# Teks Bacaan:
= = = = = = =

Gibran Pembuka Topeng Jokowi

Gibran Rakabuming Raka adalah putra sulung Joko Widodo. Secara biologis mereka sangat mirip. Dalam hal karakter juga mirip. Buah jatuh tak jauh dari pohonnya. Walaupun mereka pasti punya perbedaan. Perbedaan yang menjadi pembuka topeng Jokowi.
Jokowi berasal dan dibesarkan dari keluarga sangat sederhana. Sementara, Gibran dan Kaesang adalah anak seorang pengusaha yang menjadi penguasa. Pengusaha mebel yang menjadi Walikota Solo, Gubernur DKI Jakarta, dan Presiden RI. Telah menjadi penguasa selama 20-an tahun, yang semuanya diusung, diperjuangkan dan dikawal PDIP Perjuangan pimpinan petugas partai Megawati Soekarnoputri, selaku Ketua Umum.
Dalam persepsi publik, kesederhanaan adalah karakter awal Jokowi. Kesederhanaan itulah kekuatan utama yang menjadi daya tarik mengharumkan nama Jokowi. Kesederhanaan itu masih menonjol saat dia menjabat Walikota hingga menjabat Gubernur. Masih santun memperlakukan Megawati sebagai ibu dan mentor politiknya; bahkan hingga menjabat Presiden periode pertama (2014-2019). Yang kemudian pada periode kedua, mulai terlihat indikasi terkontaminasi atau tertular candu kekuasaan yang dicekoki para penikmat kekuasaan yang menyanjung dan mengelilinginya di singgasana kepresidenannya.

= = = = = = =

# Data:

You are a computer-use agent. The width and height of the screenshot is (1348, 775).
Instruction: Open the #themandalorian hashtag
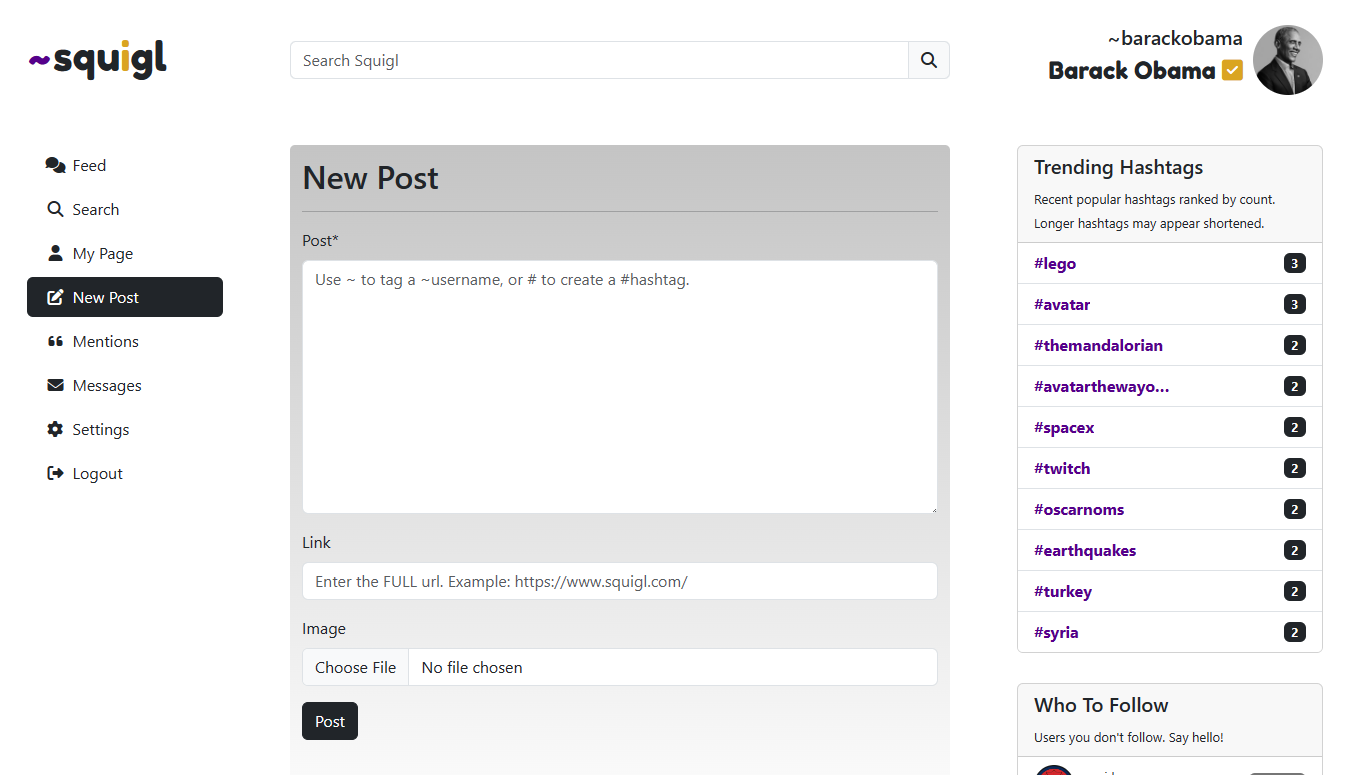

= = = = = = =

# Soal Latihan:
• A. Rangkumlah teks bacaan tentang Gibran dan Jokowi dalam dua kalimat.
• B. Menurut teks bacaan, jabatan apa saja yang pernah dipegang Jokowi?
• C. Lanjutkan teks bacaan tentang Gibran dan Jokowi mulai dari sesudah kalimat terakhirnya.

# Jawaban per Nomor:
• A. Gibran Rakabuming Raka, putra sulung Joko Widodo, sangat mirip dengan ayahnya secara biologis dan karakter, tetapi perbedaan di antara mereka disebut menjadi pembuka topeng Jokowi. Jokowi yang berasal dari keluarga sangat sederhana dipandang publik berkarakter sederhana hingga periode pertama kepresidenannya, lalu pada periode kedua mulai terlihat indikasi ia tertular candu kekuasaan.

• B. Walikota Solo, Gubernur DKI Jakarta, dan Presiden RI.

• C.
Addicted to power (kecanduan kekuasaan) yang kemudian sangat terekspresikan dari tampilan dan karakter Gibran. Yang berpuncak pada penghianatannya kepada PDI Perjuangan, ketika dia meloncat ‘melangkahi kepala’ para elit Golkar yang jauh merosot dari kewajaran nalar politik dengan mencalonkannya menjadi Cawapres Prabowo. Lompatan aneh luar biasa yang menjadi pembuka topeng Jokowi yang sebelumnya telah melakoni berbagai trik kepura-puraan dan kepalsuan serta cawe-cawe abuse of power, yang sering secara terbuka selalu dibantahnya.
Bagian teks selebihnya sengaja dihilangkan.